映画史上名場面である最後の演説は、最初に観た時はチャップリンの気持ちがストレートにセリフに出しているので、映画表現としてはどうなの?と思っていた。
チャップリンの主張は映画なら、映像で含みを持たせる表現をするのが良いわけで、セリフもテーマを連想させる表現をするのが良いのではないかと思う。これを何の含みもないストレートに描いたんじゃあ、稚拙だと捉えられる。
当初の案は違っている。演説の合間にドイツでは行進を止めダンスをする、スペインでは銃殺をやめて抱き合う、日本軍は中国に爆弾のかわりにおもちゃを落とすという場面を入れるつもりだったらしい。
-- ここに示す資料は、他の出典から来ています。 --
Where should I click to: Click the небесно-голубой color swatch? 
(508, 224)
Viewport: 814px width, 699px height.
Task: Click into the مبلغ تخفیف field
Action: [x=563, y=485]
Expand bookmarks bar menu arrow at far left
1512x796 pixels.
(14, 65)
だけどその案はボツにして、チャップリンが延々と観客に向かって演説するという映画表現としてはひねりも暗示もない、いわば一見工夫のない撮り方を採用した。
最初の案を捨てたのは、みんなが戦争を放棄することを映画の中で描くのではなく、現実の世界にいる観客たちがそういう世界を築き上げる、という形にしたかったということだった。
飢えや差別のない世界、雇用や福祉の充実している政治などを訴えるチャップリンのこの映画でのメッセージは今でも色あせない。それはまだ世界がそういう理想の世界ではないからだ。
チャップリンはこの映画で映画表現のうまさを捨ててでも、観客に直に伝わるやり方でこの映画にクライマックスを描いた。
それに当時はアメリカがナチスと対決することに消極的、国民の間でもヒトラーを英雄視するところもあった。だからこそ一見稚拙に思うあの演説はチャップリンに取っては命がけ。
アメリカ国内のナチス信望者がチャーリーを襲うことも考えられるし、ヒトラーがもしこの戦争で勝ったら、それこそ命がない。チャーリーとしても大変な覚悟でこの演説場面を撮った。それを考えると大変な場面でありすごく感銘がもたらされる。